The process of compartmentalizing different cell populations, and maintaining those boundaries, is of vital importance in processes ranging from early embryonic development to tumor metastasis. But how can dense biological tissue maintain sharp boundaries between coexisting cell populations? A common paradigm, the differential adhesion hypothesis, treats each cell population as an immiscible fluid and suggests that cell sorting and compartmentalization are driven by an effective surface tension. The precise cellular mechanisms that govern effective surface tension are still under debate; some investigations suggest it is dominated by adhesive interactions, while others implicate actomyosin contractility, or a co-regulation of these two effects. Indeed, it is not even clear that different methods for measuring the effective surface tension should yield consistent results, which could explain discrepancies between observations and lead to nontrivial and unexpected dynamics for cell sorting and compartmentalization.

compression plot Here we present a possible explanation for these observations based only on the assumption that cells interact mechanically with touching neighbors, and that they might regulate these interactions differently with “unlike” cells. We focus on models for single layers of confluent cells — 2D Voronoi models — with no cellular gaps or overlaps.We include an additional interfacial tension between different cell types to mimic the mechanical changes that are known to occur at so-called “heterotypic” contacts. Surprisingly, we find that this model has a large discrepancy in different macroscopic measurements of the effective surface tension between coexisting cell populations.

We first probe the effective surface tension of a cell droplet by numerically implementing a parallel-plate compression experiment, a popular technique in biological systems. This method measures surface tensions using only the geometry of a deformed droplet and the forces exerted, i.e., without needing to measure fluid viscosities. We find that the long-time limit of the forces needed to maintain droplets at a particular deformation corresponds to an effective interfacial tension matching the microscopic value we impose in the model.

fluctuation plot This, of course, is not surprising. However, we next probe the effective surface tension by measuring the spectrum of fluctuations at an interface. One common method of extracting the surface tension of a fluid phase boundary is to look at the structure and dynamics of capillary waves. In equilibrium simulations this is straightforward, as one can directly connect the interfacial roughness to the effective surface tension using standard techniques. We simulate our cells using both equilibrium (overdamped Brownian) and non-equilibrium (self-propelled particle) dynamics, and in both cases we find an interface that is orders of magnitude sharper than expected.

force plot This reduction in the scale of interfacial fluctuations can be understood as a direct consequence of the topological nature of the interaction rules in these cell models. In particular, even though the energy is a continuous function as cell rearrange, there are discontinuous changes in the force whenever cells exchange neighbors.

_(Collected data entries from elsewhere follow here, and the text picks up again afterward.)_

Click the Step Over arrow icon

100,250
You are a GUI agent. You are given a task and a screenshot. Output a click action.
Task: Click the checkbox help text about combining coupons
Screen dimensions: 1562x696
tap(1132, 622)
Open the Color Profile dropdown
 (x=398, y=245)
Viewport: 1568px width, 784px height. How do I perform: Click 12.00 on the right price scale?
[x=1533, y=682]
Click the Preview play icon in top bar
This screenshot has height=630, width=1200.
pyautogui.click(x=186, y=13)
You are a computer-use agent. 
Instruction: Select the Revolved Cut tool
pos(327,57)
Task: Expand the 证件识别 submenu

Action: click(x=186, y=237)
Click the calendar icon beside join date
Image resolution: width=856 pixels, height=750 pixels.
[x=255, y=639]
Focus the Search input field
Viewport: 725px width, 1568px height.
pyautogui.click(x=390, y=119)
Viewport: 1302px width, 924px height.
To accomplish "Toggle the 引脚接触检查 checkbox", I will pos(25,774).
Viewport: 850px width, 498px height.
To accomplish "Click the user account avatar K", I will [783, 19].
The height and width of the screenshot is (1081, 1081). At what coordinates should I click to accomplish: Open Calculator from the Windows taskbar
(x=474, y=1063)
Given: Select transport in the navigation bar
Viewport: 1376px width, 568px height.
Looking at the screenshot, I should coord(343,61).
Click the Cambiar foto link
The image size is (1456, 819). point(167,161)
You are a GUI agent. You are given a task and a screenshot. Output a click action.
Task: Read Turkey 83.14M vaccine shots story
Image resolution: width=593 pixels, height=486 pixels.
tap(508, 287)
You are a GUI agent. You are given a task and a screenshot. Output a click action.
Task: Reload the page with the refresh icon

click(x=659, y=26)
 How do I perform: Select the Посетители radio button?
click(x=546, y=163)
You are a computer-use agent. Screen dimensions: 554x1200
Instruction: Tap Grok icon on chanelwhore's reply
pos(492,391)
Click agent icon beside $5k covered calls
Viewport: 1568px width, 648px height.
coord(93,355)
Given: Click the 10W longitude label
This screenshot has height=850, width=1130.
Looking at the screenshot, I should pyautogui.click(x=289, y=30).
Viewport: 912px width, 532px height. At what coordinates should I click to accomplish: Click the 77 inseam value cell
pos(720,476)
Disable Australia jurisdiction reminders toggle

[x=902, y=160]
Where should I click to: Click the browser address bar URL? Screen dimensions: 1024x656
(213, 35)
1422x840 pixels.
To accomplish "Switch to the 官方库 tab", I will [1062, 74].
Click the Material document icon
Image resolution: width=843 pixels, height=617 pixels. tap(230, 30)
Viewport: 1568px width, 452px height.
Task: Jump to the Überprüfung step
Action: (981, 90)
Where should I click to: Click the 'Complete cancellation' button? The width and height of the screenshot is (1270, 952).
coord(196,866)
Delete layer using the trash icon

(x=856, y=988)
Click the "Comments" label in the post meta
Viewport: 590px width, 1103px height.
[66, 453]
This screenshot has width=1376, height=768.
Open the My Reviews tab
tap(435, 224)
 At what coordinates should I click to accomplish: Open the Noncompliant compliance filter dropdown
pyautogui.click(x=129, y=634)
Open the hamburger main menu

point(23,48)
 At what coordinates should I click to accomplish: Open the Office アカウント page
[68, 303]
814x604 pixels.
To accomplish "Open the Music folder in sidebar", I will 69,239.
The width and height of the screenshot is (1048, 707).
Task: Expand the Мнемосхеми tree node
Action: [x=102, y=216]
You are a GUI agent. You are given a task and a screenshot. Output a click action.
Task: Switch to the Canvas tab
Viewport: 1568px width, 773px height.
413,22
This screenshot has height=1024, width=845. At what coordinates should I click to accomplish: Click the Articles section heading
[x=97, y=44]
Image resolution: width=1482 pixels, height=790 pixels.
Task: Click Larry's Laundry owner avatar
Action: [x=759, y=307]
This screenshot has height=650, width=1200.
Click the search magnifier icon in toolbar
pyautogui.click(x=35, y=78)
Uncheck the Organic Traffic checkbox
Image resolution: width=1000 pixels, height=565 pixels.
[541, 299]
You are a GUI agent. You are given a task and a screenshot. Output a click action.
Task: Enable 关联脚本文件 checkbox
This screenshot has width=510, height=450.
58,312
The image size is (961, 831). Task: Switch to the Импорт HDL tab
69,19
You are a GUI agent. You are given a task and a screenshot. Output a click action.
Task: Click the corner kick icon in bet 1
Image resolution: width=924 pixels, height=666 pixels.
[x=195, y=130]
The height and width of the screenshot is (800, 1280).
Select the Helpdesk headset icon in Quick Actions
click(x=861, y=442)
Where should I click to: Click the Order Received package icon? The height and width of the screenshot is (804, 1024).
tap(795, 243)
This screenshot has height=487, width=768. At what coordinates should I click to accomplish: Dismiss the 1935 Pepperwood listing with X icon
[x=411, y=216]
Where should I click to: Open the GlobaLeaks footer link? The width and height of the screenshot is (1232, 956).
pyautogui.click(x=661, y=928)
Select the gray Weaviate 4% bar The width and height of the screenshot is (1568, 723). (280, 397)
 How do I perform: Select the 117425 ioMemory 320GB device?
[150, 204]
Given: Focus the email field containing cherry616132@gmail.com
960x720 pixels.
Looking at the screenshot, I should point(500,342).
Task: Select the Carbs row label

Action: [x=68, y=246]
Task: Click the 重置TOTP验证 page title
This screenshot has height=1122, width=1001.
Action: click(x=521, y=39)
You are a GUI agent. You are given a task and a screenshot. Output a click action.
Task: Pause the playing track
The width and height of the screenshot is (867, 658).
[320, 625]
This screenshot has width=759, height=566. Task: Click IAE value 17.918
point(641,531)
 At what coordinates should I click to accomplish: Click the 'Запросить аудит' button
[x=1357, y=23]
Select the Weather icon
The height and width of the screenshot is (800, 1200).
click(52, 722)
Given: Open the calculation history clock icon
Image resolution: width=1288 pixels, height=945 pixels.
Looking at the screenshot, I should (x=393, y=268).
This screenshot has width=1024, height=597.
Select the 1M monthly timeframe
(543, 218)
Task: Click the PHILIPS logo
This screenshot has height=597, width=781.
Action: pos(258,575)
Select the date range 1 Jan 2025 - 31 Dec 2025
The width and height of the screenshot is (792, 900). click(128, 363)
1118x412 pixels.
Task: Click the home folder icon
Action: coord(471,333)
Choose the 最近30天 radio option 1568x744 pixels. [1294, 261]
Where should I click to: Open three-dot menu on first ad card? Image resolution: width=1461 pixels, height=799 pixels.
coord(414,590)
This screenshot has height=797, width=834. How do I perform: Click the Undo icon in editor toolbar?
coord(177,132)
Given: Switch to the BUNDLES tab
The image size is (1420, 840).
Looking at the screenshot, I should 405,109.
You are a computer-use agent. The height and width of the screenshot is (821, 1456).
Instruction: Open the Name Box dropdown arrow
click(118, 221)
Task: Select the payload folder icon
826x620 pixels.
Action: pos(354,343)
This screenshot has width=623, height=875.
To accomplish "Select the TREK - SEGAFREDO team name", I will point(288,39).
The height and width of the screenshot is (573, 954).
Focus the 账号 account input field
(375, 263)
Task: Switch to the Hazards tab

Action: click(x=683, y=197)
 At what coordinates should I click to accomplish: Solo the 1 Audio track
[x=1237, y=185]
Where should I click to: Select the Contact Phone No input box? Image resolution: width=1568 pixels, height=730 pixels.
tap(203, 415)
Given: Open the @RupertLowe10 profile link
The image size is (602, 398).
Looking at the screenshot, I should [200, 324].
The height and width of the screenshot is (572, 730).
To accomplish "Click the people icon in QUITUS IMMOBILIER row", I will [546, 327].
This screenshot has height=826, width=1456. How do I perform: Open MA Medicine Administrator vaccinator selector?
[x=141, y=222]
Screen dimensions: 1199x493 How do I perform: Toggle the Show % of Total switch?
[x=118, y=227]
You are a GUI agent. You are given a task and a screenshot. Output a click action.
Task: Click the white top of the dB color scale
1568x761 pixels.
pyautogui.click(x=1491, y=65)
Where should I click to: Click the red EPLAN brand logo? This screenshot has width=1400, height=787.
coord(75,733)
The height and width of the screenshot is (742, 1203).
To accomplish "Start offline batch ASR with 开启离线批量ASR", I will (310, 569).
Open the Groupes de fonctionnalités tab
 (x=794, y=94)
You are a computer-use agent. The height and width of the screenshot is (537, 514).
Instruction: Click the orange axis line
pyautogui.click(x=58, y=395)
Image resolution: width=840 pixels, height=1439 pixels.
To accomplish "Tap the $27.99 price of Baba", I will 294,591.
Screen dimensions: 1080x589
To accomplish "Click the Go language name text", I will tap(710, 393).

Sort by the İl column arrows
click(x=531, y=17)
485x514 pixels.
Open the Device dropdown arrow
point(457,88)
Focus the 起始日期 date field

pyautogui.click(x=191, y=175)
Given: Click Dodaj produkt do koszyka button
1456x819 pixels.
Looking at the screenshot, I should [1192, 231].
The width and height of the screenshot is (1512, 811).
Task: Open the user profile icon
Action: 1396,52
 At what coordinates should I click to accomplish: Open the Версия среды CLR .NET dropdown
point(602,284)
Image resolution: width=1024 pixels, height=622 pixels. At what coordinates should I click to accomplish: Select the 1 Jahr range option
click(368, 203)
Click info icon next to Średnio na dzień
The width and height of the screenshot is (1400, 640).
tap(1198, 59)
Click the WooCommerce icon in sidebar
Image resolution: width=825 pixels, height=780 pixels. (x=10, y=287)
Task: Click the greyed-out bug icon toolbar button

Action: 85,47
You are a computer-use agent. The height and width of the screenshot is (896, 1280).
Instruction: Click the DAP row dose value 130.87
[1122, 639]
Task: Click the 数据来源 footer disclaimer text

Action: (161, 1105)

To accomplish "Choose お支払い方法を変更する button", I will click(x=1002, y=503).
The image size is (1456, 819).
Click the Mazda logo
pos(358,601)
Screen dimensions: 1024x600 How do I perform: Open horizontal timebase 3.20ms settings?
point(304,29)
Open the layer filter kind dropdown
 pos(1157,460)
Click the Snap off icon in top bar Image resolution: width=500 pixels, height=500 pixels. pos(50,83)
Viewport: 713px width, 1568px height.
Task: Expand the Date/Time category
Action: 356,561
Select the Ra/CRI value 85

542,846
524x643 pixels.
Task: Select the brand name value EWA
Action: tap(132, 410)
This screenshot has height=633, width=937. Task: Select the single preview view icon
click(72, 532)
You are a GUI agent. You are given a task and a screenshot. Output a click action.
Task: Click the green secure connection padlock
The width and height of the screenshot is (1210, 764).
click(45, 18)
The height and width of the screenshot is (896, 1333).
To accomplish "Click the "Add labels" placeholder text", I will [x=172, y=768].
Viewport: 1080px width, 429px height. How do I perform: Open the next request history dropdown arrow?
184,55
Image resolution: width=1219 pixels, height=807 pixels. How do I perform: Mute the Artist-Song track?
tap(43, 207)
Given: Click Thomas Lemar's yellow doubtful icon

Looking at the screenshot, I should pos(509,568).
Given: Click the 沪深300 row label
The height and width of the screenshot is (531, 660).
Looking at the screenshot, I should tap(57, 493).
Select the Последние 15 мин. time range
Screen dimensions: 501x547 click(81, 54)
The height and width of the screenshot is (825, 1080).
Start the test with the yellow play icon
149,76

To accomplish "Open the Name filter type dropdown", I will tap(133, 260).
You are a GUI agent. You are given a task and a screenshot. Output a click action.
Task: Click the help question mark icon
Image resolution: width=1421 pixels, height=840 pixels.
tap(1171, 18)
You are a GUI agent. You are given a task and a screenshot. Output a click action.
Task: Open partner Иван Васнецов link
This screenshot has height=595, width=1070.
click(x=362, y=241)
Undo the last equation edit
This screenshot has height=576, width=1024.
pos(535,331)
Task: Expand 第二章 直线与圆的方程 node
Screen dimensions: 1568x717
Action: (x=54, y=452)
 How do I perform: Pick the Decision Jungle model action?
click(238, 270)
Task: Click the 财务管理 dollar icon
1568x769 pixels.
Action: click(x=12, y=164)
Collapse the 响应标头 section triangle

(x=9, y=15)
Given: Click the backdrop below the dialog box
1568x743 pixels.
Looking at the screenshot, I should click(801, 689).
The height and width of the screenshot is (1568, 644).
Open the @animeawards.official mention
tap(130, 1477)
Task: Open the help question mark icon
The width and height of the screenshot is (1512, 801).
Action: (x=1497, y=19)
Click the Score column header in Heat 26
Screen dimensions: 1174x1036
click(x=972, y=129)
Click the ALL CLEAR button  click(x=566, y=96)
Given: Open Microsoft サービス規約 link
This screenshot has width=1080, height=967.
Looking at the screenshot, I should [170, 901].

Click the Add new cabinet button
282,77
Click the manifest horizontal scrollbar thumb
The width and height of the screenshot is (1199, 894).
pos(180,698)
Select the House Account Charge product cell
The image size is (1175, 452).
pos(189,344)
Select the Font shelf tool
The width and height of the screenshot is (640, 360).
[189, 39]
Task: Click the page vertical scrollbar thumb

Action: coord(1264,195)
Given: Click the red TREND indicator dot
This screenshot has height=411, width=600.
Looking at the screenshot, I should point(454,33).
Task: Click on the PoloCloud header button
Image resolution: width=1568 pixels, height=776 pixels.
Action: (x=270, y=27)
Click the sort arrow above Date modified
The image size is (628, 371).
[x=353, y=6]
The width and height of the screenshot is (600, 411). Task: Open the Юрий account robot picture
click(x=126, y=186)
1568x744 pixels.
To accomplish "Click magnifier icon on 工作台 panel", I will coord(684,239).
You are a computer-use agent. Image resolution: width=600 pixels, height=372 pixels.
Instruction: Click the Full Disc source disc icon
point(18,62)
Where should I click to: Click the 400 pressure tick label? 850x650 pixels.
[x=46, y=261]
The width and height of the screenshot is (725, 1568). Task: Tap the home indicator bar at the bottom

The topological (rather than strictly metric) interactions between cells lead to a cusp-like energy landscape, which in turn suppresses fluctuations, pinning cells to the boundary and sharply compartmentalizing the cells. A simple topological argument, in terms of particularly ordered Voronoi geometries, indeed predicts the major features of the distribution of restoring forces felt by cells at the interface.

This interfacial sharpening mechanism has obvious implications for cell compartmentalization, but it also may influence the process of cell sorting. It is commonly assumed that both compartmentalizing and sorting proceed as if cells were immiscible fluids; we have seen that many-fold vertices may fundamentally alter compartmentalization, and we speculate that they may likewise have profound consequences for the process by which cells sort. Recent work has suggested that surprising consequences can arise from systems interacting via topological interactions rather than purely metric-based ones. While much of the work in this direction has focused on explicitly non-equilibrium systems — animal flocking or self-propelled particles interacting with combined Viscek and Voronoi dynamics — here we have shown that surprising interfacial behavior may arise as a generic consequence of the cusp-like landscape generated by the topological rules.